**Brief**
Everything in the records below goes into the copy exactly, except the pictures.

---

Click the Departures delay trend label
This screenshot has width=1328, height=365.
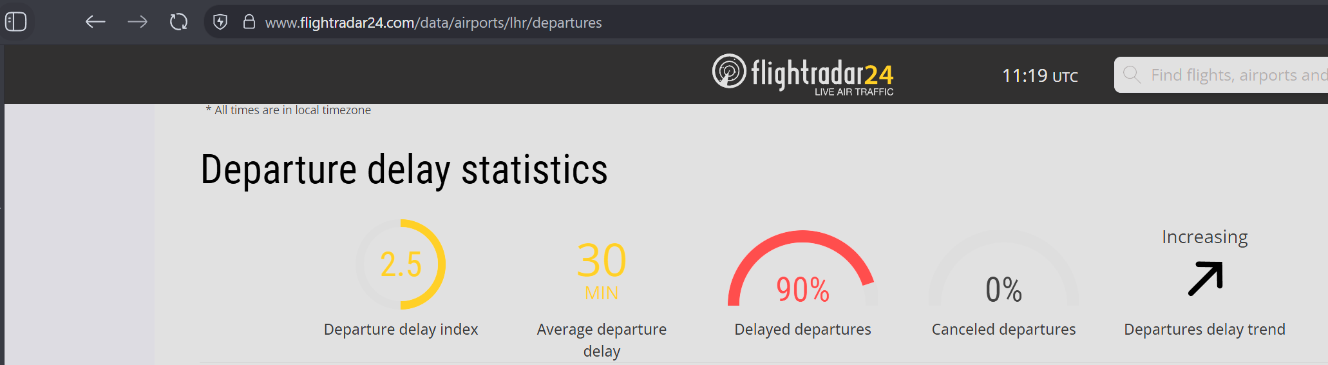pos(1204,329)
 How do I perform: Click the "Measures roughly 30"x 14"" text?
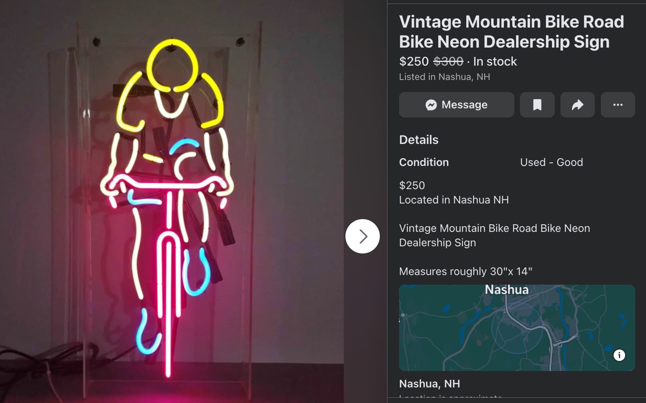[465, 271]
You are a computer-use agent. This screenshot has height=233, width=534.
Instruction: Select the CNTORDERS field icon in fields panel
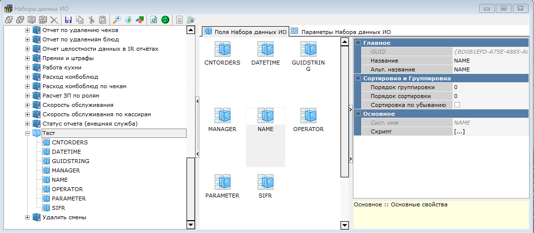[x=222, y=49]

---

**Problem solution**
Click the Departures delay trend label
This screenshot has width=1328, height=365.
pos(1204,329)
 How do I perform: Click the "Measures roughly 30"x 14"" text?
[465, 271]
You are a computer-use agent. This screenshot has height=233, width=534.
Instruction: Select the CNTORDERS field icon in fields panel
[x=222, y=49]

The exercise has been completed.